Mohamaddin said the ministry was also in talks with the Housing and Local Government Ministry on implementing conditions for Airbnb businesses, including registration requirements, according to a Bernama report.

Airbnb hosts urged to register as Malaysian government works with hotels association to draw up new home-sharing regulations 

In response, the Malaysian Association of Hotels (MAH) said in a statement that it had been actively involved with the two aforenamed ministries in drawing up regulations for the home-sharing sector, based on laws in cities such as Paris, Barcelona, New York, San Francisco, Santa Monica and more recently, Japan with its Minpaku law.

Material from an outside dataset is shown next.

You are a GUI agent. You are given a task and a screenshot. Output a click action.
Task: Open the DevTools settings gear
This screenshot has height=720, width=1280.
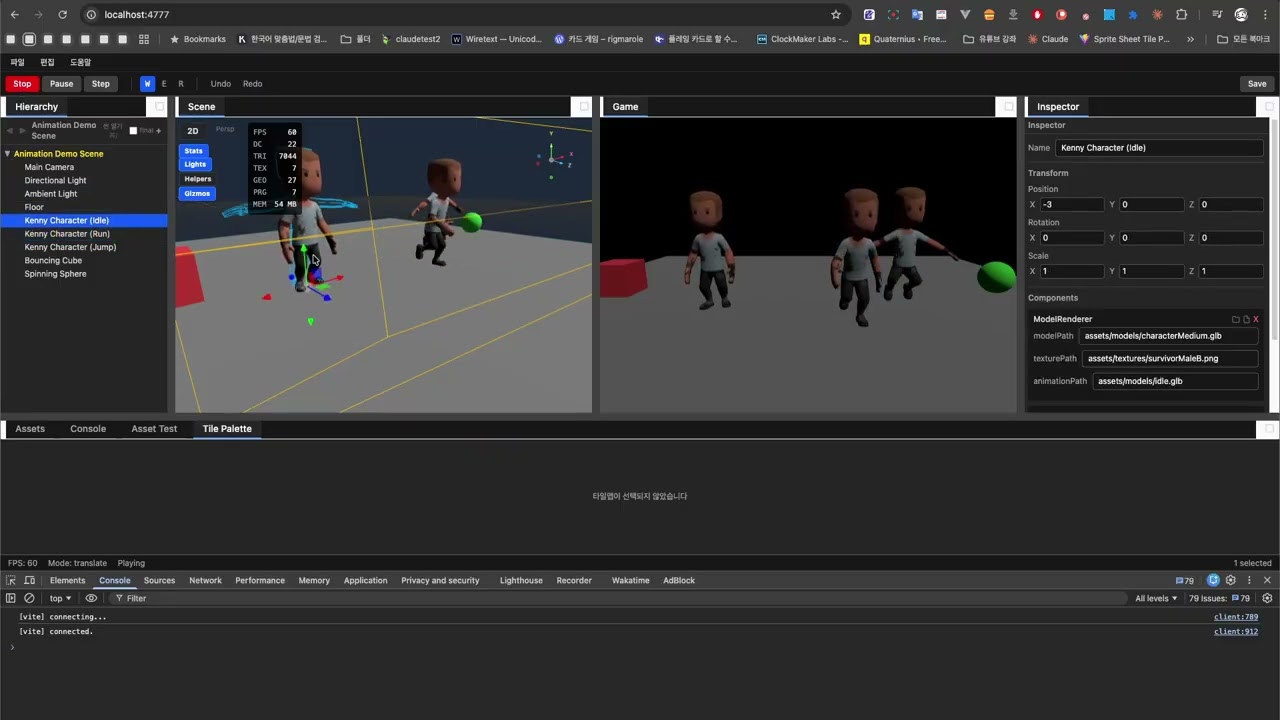click(x=1231, y=580)
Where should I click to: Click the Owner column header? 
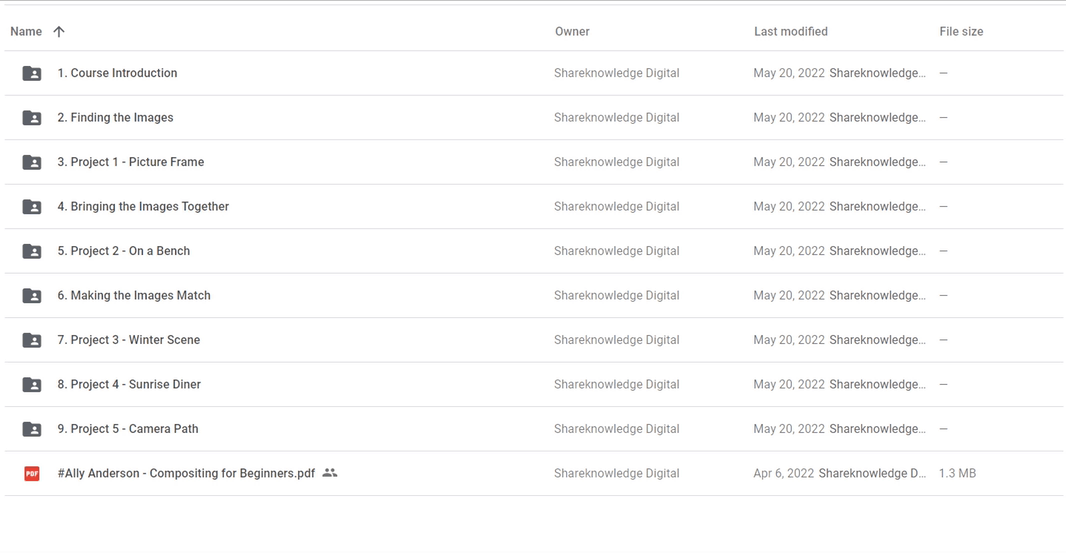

The MAH statement read: “Many of these laws were drawn up with intention to protect local residents as home-sharing business had in fact driven property prices up, to the disadvantage of locals – displacing them from main cities and indirectly raising cost of living, as well as causing disturbance and nuisance at residential areas.

“As much as Airbnb had openly declared their willingness to cooperate with the government of Malaysia, we have yet to see actual actions from them to comply with existing laws (such as Innkeepers Act 1952, Registration of Guests Act 1965, Tourism Industry Act 1992, Tourism Tax Act 2017 and various tax laws, just to name a few). If Airbnb is sincere to be part of the tourism industry of Malaysia, it must demonstrate its compliance to the laws of Malaysia and ensure hosts & listings that do not comply with registration and licensing requirements are removed from its platform immediately.”

It’s high time the government tightened regulation of home-sharing, stressed MAH, citing revenue loss for the country.

“The government and the industry should not be made to bear such losses when on the other end home-sharing hosts and operators are reaping fruits of what they did not sow.”

Uzaidi Udanis, president of the Malaysian Tourism Council, agreed that the call for regulations is timely, as it helps “ensure there is a level playing field with licensed hotel operators and hotel investments are also protected”.

He added: “It is also important to keep records of guests staying at home sharing platforms as we don’t know their intentions of coming to the country.”